Segment Start: Data

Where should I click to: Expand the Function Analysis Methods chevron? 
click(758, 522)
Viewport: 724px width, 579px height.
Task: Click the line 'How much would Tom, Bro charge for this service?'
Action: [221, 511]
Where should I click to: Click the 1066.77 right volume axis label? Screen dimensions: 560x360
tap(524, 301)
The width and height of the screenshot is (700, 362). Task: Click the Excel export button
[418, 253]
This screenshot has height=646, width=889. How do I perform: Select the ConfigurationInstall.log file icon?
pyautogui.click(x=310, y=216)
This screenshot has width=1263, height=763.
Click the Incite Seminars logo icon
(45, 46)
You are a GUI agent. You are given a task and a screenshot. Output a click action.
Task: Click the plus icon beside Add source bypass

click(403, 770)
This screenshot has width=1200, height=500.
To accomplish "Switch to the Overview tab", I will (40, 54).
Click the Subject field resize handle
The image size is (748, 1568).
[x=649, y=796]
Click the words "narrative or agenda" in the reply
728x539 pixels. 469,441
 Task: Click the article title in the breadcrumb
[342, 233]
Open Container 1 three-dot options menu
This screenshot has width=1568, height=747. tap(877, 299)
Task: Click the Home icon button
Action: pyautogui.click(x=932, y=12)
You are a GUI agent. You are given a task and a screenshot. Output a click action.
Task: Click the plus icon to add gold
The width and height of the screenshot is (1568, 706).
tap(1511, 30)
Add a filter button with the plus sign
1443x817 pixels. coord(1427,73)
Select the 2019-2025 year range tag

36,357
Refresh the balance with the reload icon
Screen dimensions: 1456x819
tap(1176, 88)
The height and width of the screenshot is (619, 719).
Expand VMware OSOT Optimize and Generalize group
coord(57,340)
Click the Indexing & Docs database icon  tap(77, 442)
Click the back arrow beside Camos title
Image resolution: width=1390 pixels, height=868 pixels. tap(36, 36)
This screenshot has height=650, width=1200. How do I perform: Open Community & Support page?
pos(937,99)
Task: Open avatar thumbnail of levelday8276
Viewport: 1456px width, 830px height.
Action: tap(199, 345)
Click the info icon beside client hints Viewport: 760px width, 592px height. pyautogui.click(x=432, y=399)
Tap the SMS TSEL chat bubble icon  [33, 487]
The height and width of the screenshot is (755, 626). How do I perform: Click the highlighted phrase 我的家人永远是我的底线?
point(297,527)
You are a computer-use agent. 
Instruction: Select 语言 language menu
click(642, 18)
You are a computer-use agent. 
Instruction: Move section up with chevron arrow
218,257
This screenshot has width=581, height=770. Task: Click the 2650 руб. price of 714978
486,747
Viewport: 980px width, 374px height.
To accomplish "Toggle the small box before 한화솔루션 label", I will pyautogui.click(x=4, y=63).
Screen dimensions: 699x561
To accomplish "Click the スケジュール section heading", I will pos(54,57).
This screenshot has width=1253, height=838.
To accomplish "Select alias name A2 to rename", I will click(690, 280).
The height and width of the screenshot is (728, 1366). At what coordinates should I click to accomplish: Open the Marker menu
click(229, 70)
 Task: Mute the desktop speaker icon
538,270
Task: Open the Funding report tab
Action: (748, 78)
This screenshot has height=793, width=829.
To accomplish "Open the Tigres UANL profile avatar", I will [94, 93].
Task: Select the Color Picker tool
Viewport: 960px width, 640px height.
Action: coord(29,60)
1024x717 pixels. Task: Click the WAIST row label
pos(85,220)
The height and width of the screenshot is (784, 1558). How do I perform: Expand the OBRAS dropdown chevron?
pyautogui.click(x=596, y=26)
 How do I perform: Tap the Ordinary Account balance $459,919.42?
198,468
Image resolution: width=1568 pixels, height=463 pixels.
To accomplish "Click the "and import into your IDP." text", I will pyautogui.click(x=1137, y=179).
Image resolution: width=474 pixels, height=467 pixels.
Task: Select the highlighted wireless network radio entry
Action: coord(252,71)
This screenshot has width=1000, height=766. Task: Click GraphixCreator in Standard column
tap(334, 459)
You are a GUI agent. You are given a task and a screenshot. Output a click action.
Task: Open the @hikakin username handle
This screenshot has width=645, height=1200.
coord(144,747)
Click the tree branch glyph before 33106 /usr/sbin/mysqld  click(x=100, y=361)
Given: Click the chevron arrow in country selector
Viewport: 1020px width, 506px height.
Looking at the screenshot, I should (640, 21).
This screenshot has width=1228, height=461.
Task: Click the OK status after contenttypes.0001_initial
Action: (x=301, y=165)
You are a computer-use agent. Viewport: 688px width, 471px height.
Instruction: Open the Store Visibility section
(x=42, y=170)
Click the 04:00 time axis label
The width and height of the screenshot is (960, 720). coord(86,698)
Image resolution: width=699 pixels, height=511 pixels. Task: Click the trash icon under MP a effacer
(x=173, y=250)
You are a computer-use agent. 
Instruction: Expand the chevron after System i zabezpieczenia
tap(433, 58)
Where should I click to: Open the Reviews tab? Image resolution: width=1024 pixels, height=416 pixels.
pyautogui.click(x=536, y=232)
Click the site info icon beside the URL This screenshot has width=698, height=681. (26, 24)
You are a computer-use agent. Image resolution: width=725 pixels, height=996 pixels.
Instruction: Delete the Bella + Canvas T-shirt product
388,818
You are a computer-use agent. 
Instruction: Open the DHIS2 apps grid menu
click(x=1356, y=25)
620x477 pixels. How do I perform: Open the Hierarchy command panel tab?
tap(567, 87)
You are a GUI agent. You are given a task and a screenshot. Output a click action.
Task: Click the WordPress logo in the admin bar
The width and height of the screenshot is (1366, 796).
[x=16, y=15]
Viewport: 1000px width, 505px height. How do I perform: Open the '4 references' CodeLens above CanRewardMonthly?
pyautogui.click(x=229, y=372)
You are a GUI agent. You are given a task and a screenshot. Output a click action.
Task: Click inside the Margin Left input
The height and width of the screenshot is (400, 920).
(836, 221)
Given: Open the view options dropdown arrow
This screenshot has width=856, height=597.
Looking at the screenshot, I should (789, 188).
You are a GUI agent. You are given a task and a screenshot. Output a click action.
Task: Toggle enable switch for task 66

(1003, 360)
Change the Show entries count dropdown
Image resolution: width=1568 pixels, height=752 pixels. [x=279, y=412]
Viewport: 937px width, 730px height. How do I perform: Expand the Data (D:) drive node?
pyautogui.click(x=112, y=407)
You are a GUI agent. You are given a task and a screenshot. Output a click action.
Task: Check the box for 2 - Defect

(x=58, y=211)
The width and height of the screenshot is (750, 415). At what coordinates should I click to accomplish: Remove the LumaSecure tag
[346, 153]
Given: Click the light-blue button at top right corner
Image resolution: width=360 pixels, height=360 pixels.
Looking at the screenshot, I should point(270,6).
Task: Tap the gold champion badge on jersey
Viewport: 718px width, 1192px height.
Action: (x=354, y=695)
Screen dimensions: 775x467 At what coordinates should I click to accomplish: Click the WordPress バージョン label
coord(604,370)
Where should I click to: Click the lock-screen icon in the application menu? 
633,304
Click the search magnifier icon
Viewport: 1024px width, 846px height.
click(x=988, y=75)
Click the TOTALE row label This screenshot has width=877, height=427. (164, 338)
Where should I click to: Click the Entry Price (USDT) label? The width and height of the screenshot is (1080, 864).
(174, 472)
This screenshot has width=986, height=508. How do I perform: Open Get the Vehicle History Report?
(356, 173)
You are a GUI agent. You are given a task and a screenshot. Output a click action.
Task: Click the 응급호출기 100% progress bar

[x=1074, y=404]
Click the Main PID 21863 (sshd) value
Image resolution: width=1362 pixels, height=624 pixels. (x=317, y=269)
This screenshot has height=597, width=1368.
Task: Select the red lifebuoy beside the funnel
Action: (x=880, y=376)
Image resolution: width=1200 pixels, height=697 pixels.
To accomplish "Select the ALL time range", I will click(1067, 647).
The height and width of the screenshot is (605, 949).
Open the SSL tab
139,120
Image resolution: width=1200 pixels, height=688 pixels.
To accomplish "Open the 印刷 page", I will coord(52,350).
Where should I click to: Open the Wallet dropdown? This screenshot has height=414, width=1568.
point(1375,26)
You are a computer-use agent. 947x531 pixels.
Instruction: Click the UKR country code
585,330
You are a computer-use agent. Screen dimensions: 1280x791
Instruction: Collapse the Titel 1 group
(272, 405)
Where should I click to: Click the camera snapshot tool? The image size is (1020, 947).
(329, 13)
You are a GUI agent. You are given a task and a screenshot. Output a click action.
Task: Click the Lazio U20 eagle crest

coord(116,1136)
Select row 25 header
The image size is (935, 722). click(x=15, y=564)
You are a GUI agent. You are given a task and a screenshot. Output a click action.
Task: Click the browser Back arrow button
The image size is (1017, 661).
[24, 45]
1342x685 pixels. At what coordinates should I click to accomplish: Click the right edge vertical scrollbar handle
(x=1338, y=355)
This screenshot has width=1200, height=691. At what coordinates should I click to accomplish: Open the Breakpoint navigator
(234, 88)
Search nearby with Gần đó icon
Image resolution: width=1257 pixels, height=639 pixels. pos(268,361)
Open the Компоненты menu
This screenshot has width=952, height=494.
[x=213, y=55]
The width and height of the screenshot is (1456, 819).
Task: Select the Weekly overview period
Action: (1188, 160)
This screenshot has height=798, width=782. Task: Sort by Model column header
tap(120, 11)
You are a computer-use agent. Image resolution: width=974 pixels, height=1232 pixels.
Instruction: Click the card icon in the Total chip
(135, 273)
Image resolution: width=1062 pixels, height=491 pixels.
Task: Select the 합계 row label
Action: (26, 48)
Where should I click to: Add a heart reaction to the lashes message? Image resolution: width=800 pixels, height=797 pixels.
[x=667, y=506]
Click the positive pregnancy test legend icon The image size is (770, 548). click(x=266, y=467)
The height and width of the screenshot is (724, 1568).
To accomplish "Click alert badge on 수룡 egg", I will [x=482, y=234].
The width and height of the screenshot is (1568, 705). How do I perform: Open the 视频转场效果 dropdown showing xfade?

Segment End: Data

Your instructions ::
In the records above, how many lines hold the string "gold"? Reply with only the number.

Solution to this task ::
2